Text block
::::::::

Tiffany Haddish calls out ET reporter who called her Oscars dress a ‘costume’

Tiffany Haddish calls out ET reporter who called her Oscars dress a ‘costume’
‘It’s called an evening gown, darling’

Tiffany Haddish didn’t hesitate to correct an Entertainment Tonight reporter who referred to the actor’s Oscars gown as a “costume”.

On Sunday night, Haddish, 42, attended the 2022 Vanity Fair Oscar Party in a green strapless dress. While on the red carpet, she spoke with Entertainment Tonight reporter Lauren Zima, who asked the comedian if she did “a little costume change” following the 94th annual Academy Awards.

The question prompted Haddish to inform Zima that she was not wearing a “costume,” but was wearing an “evening gown”.

“I’m not wearing a costume,” she said. “I’m wearing Dolce & Gabbana. It’s called an evening gown, darling. No one’s paying me for this. I paid for it. It’s  custom, thank you.”

Zima laughed, nervously leaned back for a moment, and responded: “Time of death, for me, right now. You look gorgeous.”

The Girls Trip star appeared to find humour in the situation, as she explained that her outfit was an example of what “fame” looks like.

“This is not an acting gig,” she continued. “This is my life. This what fame look like. This is what success look like. This what money look like. This what it look like.”

The interview has since gone viral and has been reposted on multiple Instagram accounts, including The Neighbourhood Talk, where fans in the comments have applauded Haddish for sticking up for herself.

“A classy check because the [white people] do be trying it & I bet she’ll think twice about it again,” one Instagram user wrote. “Shouldn’t have to demand respect but I’m glad she did.”

“Loved how she corrected her and spoke affirmations over herself!!” another commenter wrote, while someone else said: “As Tiffany should!!”

However, there were also some viewers who noted that Zima likely wasn’t being disrespectful towards Haddish, as “costume change” is a common way to refer to an outfit change.

“‘Costume change’ is a pretty common saying when people switch outfits,” one person noted. “I doubt very seriously she meant literally a costume. All the girls were so spicy last night.”

Another person said: “She took the comment wrong, that’s why the reporter is laughing. The phrase doesn’t mean a literal ‘costume’ change.”

The Independent has contacted Entertainment Tonight for comment.

::::::::

Tasks to complete
**a)** Copy everything in the Tiffany Haddish article from "The interview has" down to "up for herself.".
**b)** In the Tiffany Haddish article, which fashion house does Haddish say made her gown?
**c)** Rewrite the paragraph of the Tiffany Haddish article that begins "On Sunday night, Haddish, 42," as a shorter version that keeps its main facts.

Information given
::::::::

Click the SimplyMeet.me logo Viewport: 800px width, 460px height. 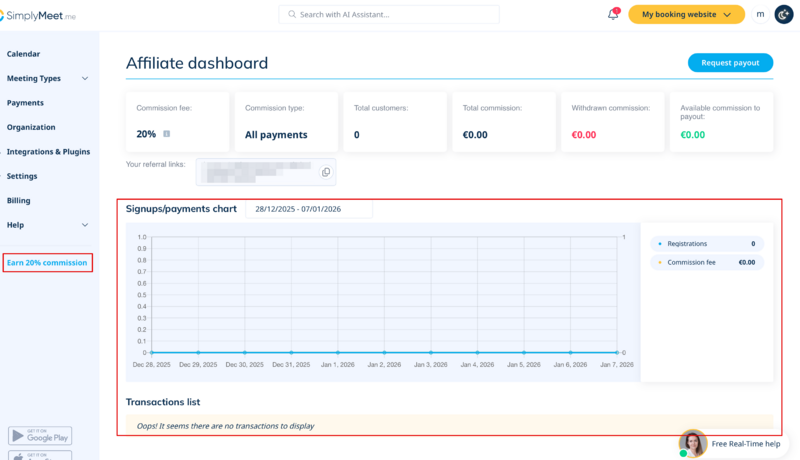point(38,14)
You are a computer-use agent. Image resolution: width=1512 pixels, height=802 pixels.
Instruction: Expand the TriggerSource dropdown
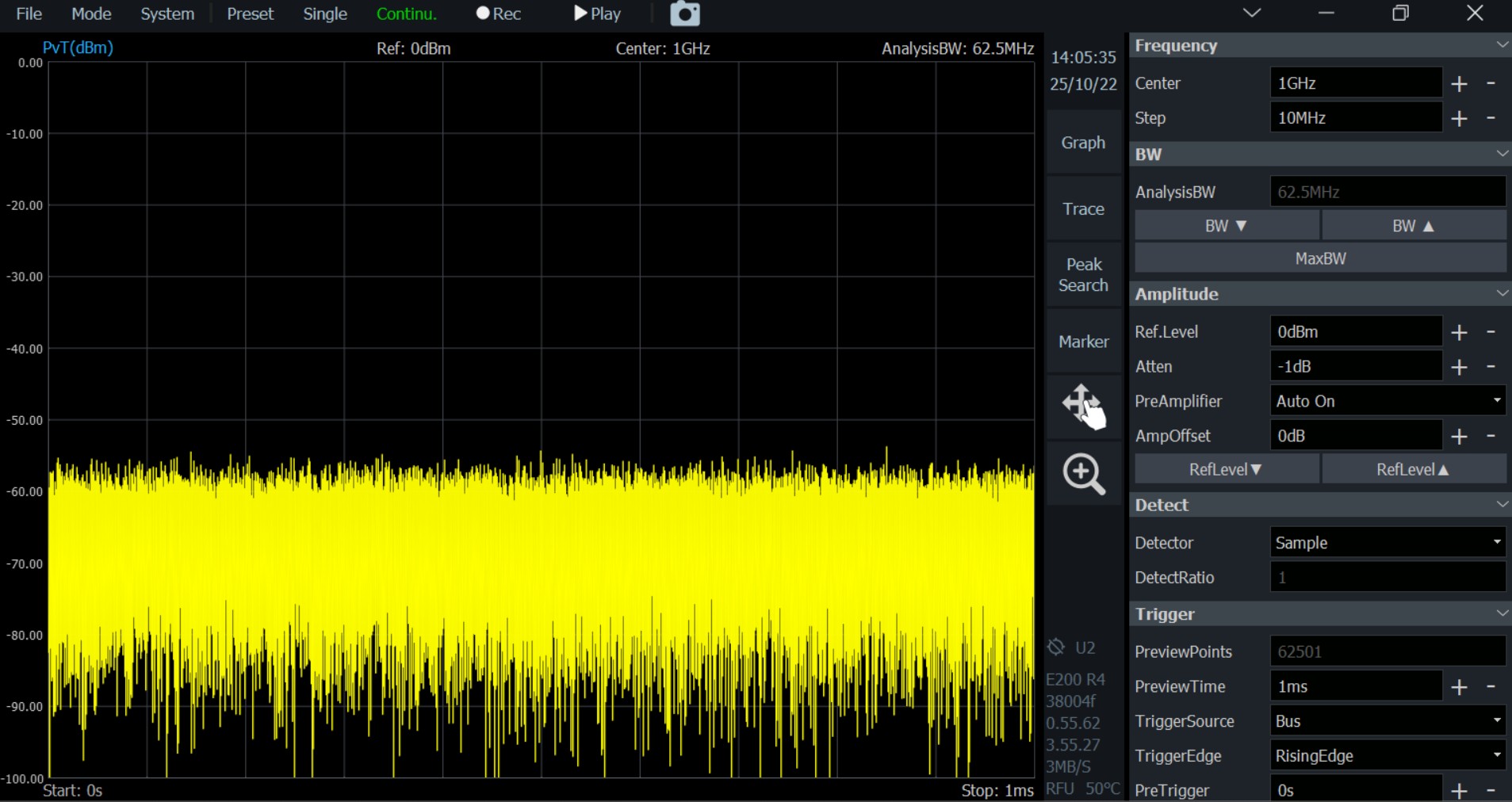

::::::::

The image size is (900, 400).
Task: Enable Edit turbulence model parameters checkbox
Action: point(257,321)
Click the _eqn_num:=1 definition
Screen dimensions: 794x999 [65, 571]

::::::::

Answers by item number
**a)**
The interview has since gone viral and has been reposted on multiple Instagram accounts, including The Neighbourhood Talk, where fans in the comments have applauded Haddish for sticking up for herself.

**b)** Dolce & Gabbana.

**c)** On Sunday night, 42-year-old Haddish wore a green strapless dress to the 2022 Vanity Fair Oscar Party. On the red carpet, Entertainment Tonight reporter Lauren Zima asked her whether she had made "a little costume change" after the 94th Academy Awards.